Buckle your seatbelts, 2025 could be a busy year for healthcare dealmaking. That’s one takeaway from our time at the J.P. Morgan Healthcare Conference. During our week in San Francisco, we met with leaders from health systems, pharmaceutical companies, banks, and investment firms. There was a healthy dose of optimism that dealmaking will rebound from a relatively slow 2023 and 2024. In fact, two major deals were unveiled at the conference — Johnson & Johnson’s acquisition of biotechnology company Intra-Cellular Therapies for $14.6 billion and GSK’s purchase of IDRx, which develops precision cancer medicines, for $1 billion.
We identified four overarching trends to watch this year:
Expect to see more dealmaking
Bankers, investors, and executives from life sciences companies nodded toward more activity in 2025. Part of that is driven by global inflation being under control and interest rates declining, or at least stabilizing. Investors and bankers are eager to put their money to work and we anticipate seeing more M&A and IPO moves this year. As we noted late last year, venture capital among large pharmaceutical companies is also positioned for growth.
The other factor to watch is on the regulatory front in the US. There’s a strong belief that the Trump administration — especially new leadership at the Federal Trade Commission — will take a less stringent view of M&A than did the Biden administration.
A continued focus on operational improvement
Payers and providers presenting at the conference — as well as several we met with — said there will be heightened attention to improving operations in the coming year. For providers especially, those efforts are aimed at easing cost pressures. Leaders from Renton, Wash.-based Providence, for example, highlighted how a three-year long effort has resulted in $1 billion in operational improvements. But we know that delivering on the promise of transformation initiatives is not easy. So much of it comes down to execution. For both payers and providers, we expect artificial intelligence (AI) to be even more prominent in efforts to drive efficiencies. Like other transformation efforts though, AI rollouts must be well designed and engrained in the organization’s overarching strategy.
Momentum building in key therapeutic areas
We are keeping our eyes on cardiovascular, dermatology/inflammation, neurology, and oncology.

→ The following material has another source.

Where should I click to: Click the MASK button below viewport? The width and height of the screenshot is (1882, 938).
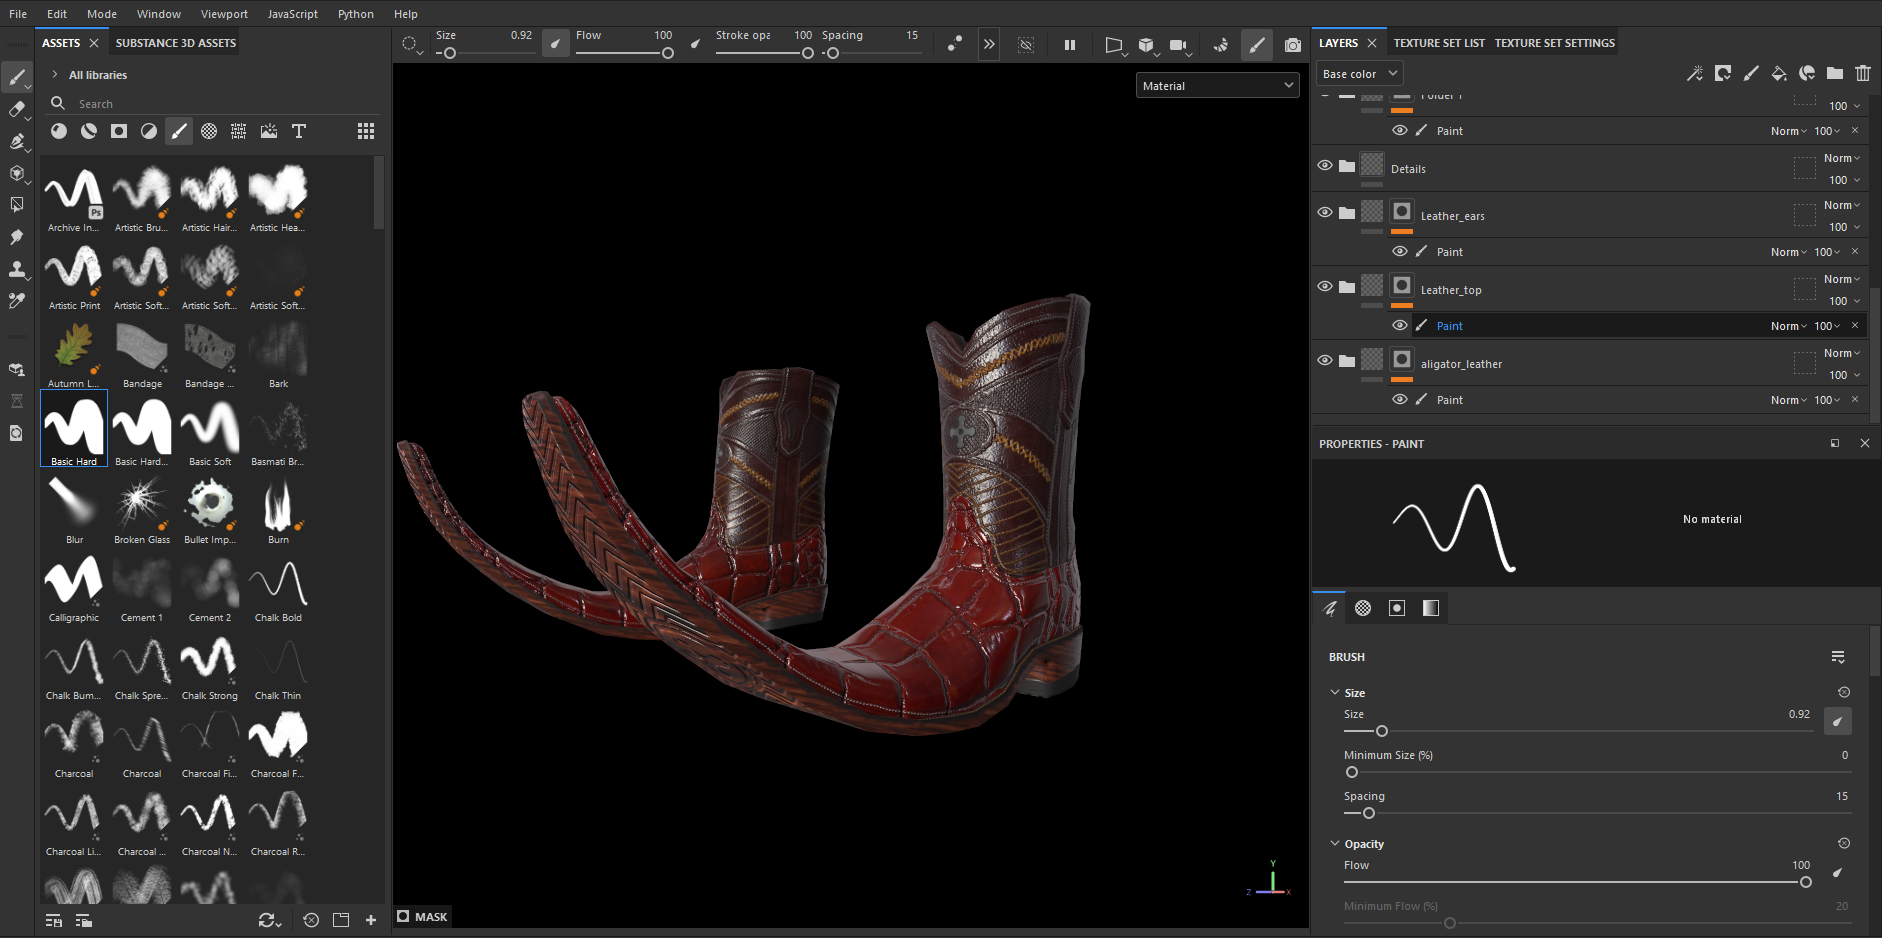[x=422, y=917]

Each of these represents significant areas of growth.
For cardiovascular disease, new therapies have shown promise in treating high cholesterol, specifically lipoprotein(a) and we continue to see a push for GLP-1s, as evidenced by Verdiva Bio announcement of $410 million in funding to advance development of a once-weekly oral dosing.
Dermatology and inflammation got a boost when Gilead Sciences and Leo Pharma announced a $1.7 billion collaboration to develop a small molecule drug benefiting patients with atopic dermatitis, asthma, and COPD, among other things. In neurology, J&J’s acquisition of Intra-Cellular, along with Sanofi’s partnership with Alloy Therapeutics could spur developments for therapies targeting the central nervous system. In oncology, we expect to see greater focus on personalized immunotherapy. BioNTech, for instance, touted work on therapies building off mRNA.
Emerging modalities of care
Just as important as drug development, innovative treatment modalities are emerging. Antibody-drug conjugate (ADC) continue to be an emphasis in oncology. There’s ongoing research for cell and gene therapies targeting solid cancer tumors as well as Parkinson’s disease and autoimmune conditions. And we expect radiopharmaceuticals — the safe use of radioactive drugs to treat certain cancers — to gain momentum. There were a handful of market-shaping deals in the area over the past few months.
Beyond these market trends, policy decisions around the globe will be a factor. The shape and magnitude of the geopolitical risks facing healthcare companies is a moving target and could impact a range of areas, including labor, supply chain, and access to capital. As such, leaders at this year’s J.P. Morgan Healthcare Conference said that focusing on operational efficiencies is key creating an agile organization.